[[ Text, beginning ]]
John D. Loudermilk, a prolific Nashville songwriter whose best-known songs, “Tobacco Road” and “Then You Can Tell Me Goodbye,” were covered hundreds of times and evoked heartache and a gritty side of the South, died Wednesday at his home in Christiana, Tennessee. He was 82.

He had prostate cancer and respiratory ailments, said his wife of 45 years, Susan Chollette Loudermilk.

Loudermilk began as a teenage performer in his native North Carolina, and he occasionally cut records as a hybrid rock-folk-country singer and guitarist. But he found much greater success for what he wrote than for what he sang.

One of his first hits came in 1957, when his single “Sittin’ in the Balcony” reached the Top 40. But it made the Top 20 when it was re-released the same year by rockabilly star Eddie Cochran.
[[ Text, end ]]
[[ Supplied material, beginning ]]
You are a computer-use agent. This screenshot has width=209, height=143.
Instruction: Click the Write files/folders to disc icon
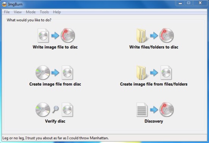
[[ Supplied material, end ]]
== What is needed ==
Pick up the obituary of songwriter John D. Loudermilk after its last sentence and continue it.

== Output ==
When Loudermilk moved to Nashville in 1958, he took to heart the advice he received from a record company executive: “Don’t save all your best songs for yourself.”

Throughout the 1950s and 1960s, Loudermilk composed songs that would be recorded by such diverse artists as Lou Rawls, the Everly Brothers, David Lee Roth, Johnny Mathis, Chet Atkins, Nina Simone and Norah Jones. In 1971, the rock group Paul Revere & the Raiders had a No. 1 hit with Loudermilk’s “Indian Reservation,” about the Cherokee people.

He was named to the Nashville Songwriters Hall of Fame in 1976 and was “as big a pop writer as a country writer,” Pat Alger, the chairman of the hall of fame said Thursday in an interview.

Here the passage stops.